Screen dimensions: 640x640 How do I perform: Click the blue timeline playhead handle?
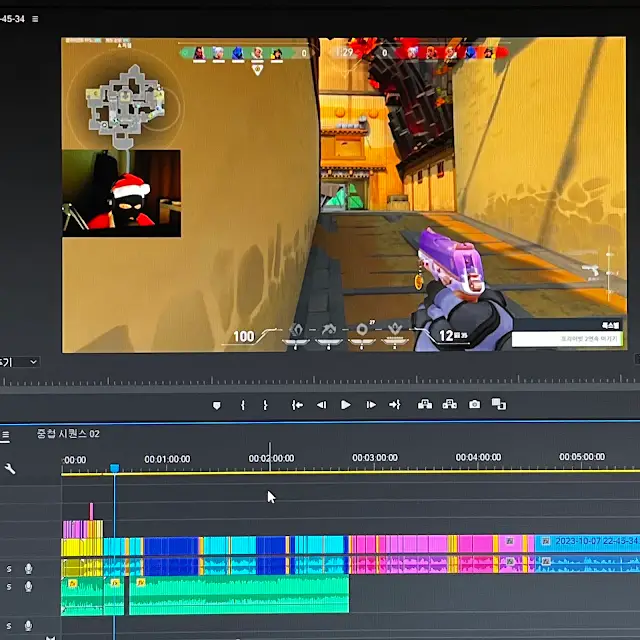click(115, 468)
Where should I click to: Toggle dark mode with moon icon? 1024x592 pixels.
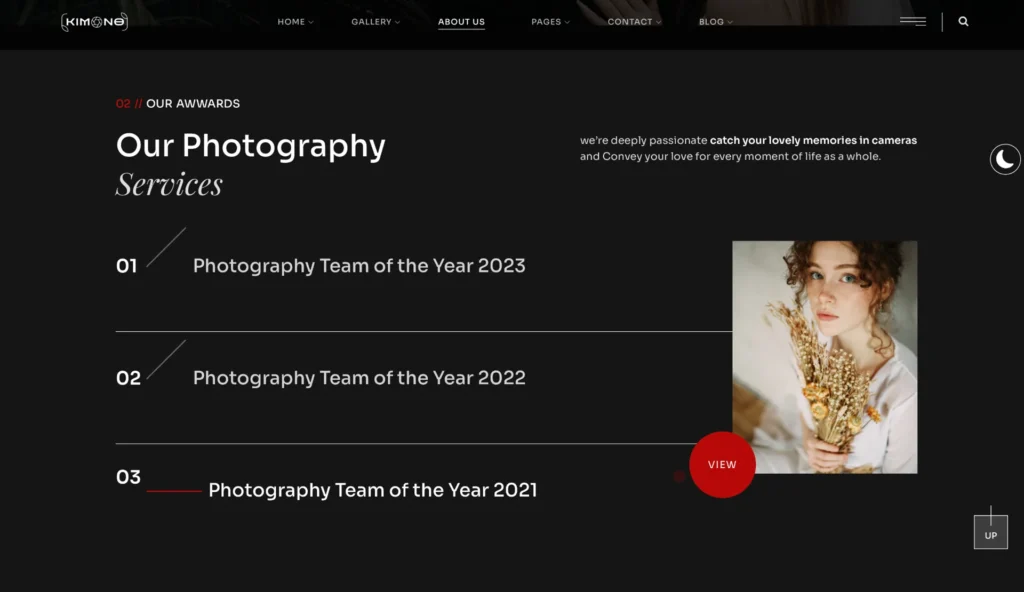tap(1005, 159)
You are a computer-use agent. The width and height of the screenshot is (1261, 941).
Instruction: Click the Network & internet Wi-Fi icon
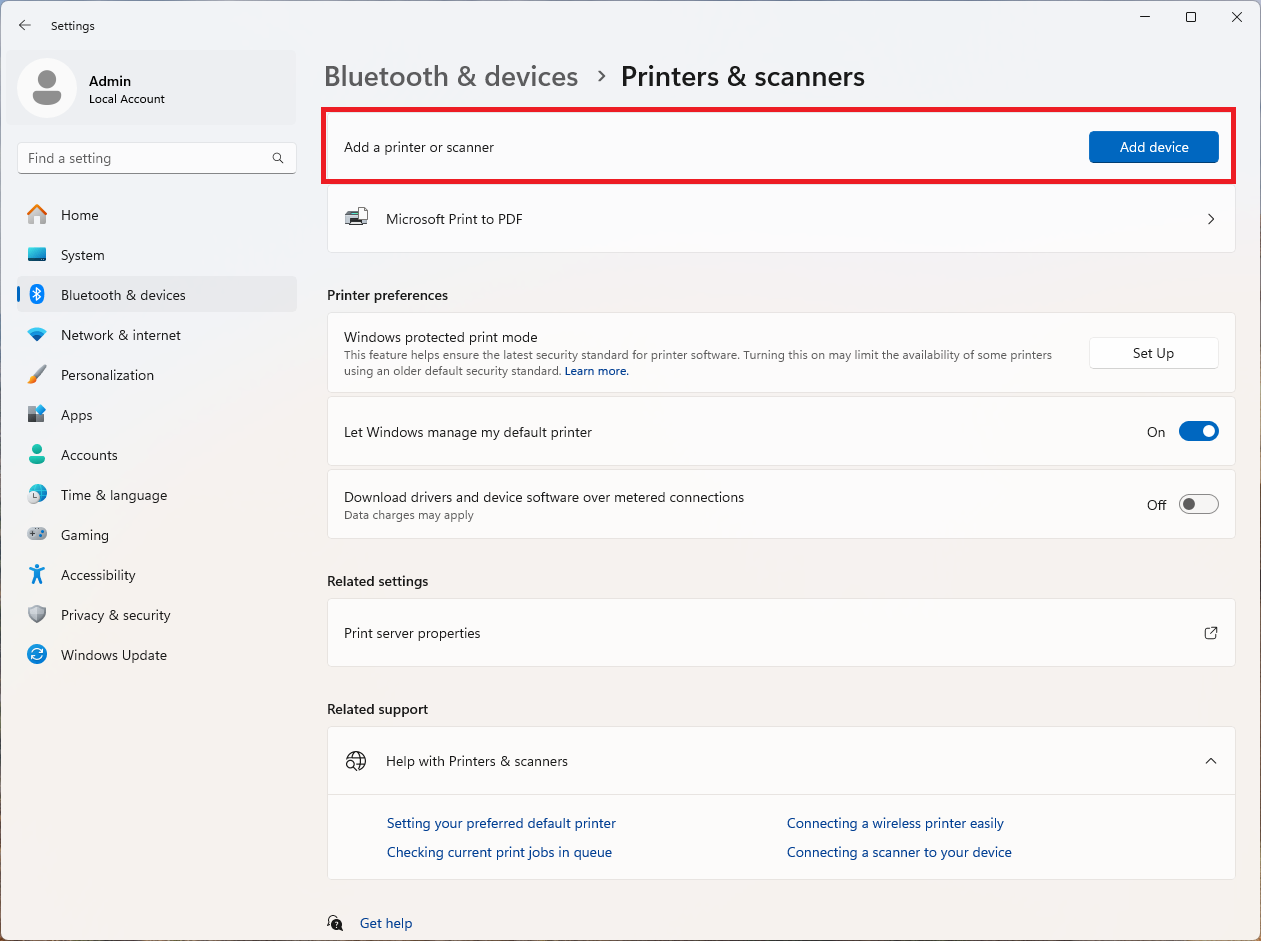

####

(YOUR OBJECTIVE):
In your copy of the records above, include no pictures and match every line exactly.

(RESPONSE AREA):
Screen dimensions: 640x640 How do I perform: Click the blue timeline playhead handle?
click(115, 468)
Where should I click to: Toggle dark mode with moon icon? 1024x592 pixels.
tap(1005, 159)
You are a computer-use agent. The width and height of the screenshot is (1261, 941).
Instruction: Click the Network & internet Wi-Fi icon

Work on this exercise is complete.